The time-use intervention helped improve patients’ QOL. The total WHOQOL-BREF score of the control group decreased from 86.45±9.52 to 83.82±8.52. The environment of isolation could be a factor that negatively affects patients’ QOL [5]. The control group, who received education on self-activity, showed a negative impact on QOL due to isolation over time. However, application of the time-use intervention in the experimental group resulted in improved QOL even though the group was placed in the same isolation environment. QOL is negatively correlated with anxiety and depression [31,32]. In this study, QOL decreased, and anxiety and depression increased in the post-evaluation of the control group.

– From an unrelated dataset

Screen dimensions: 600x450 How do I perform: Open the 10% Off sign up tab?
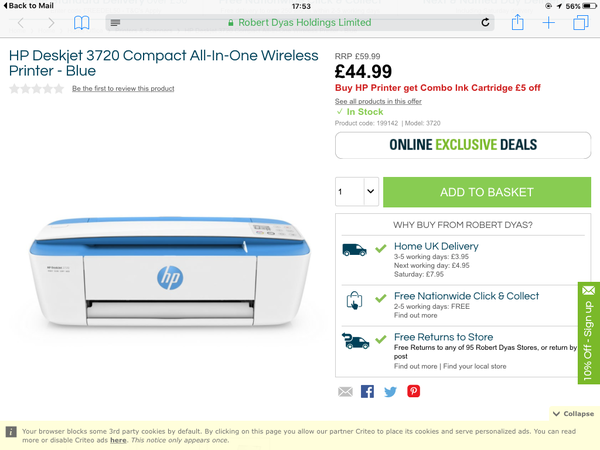click(x=589, y=333)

This study has several limitations. First, it had a small sample size and was conducted at a single center. Therefore, the results cannot be generalized. Further studies should include a larger sample size to validate our findings. However, the results were justified through post hoc analysis and the effect size of each outcome measure. Second, self-reported questionnaires were used as outcome measurements. They rely on participants’ honest answers; thus, the possibility of socially desirable responses, recall bias, and misunderstanding of questions cannot be excluded. Third, follow-up after discharge was not performed. Therefore, it was not possible to confirm whether the effect persisted even after discharge. A follow-up evaluation is necessary to confirm this. Fourth, we considered a single-blinded experiment, but this was not feasible because of manpower shortages and the environment of the isolation ward. The non-blinded trial design could have caused performance bias and detection bias. However, we performed the following efforts to reduce the bias. We assigned patients to separate rooms to prevent group mixing, and the same outcome measurements and methods were used in both groups. In addition, two well-trained clinicians collected the data to reduce bias.

Despite these limitations, the time-use intervention was effective in maintaining occupational balance during the isolation period. It also had a positive impact on mental health and QOL. As mental health problems can become serious over time, interventions should begin at the point of isolation. Humans seek satisfaction and lead a happy life by performing occupations [33], and the role of occupational therapists is to provide clients with what they need to achieve a satisfactory QOL [25]. Time-use interventions have been an effective method for providing opportunities for patients with COVID-19 to engage in meaningful occupations during isolation.

Conclusions

In isolated settings, the time-use intervention improved occupational balance, mental health, and QOL. The isolated environment has had a negative impact on the occupational balance, mental health, and quality of life of patients with COVID-19. In addition, mental health problems can be long-term. Therefore, time-use interventions are needed during the hospitalization period in patients with infectious diseases. This study has clinical significance because it provides an evidence-based intervention that can be applied to isolated patients.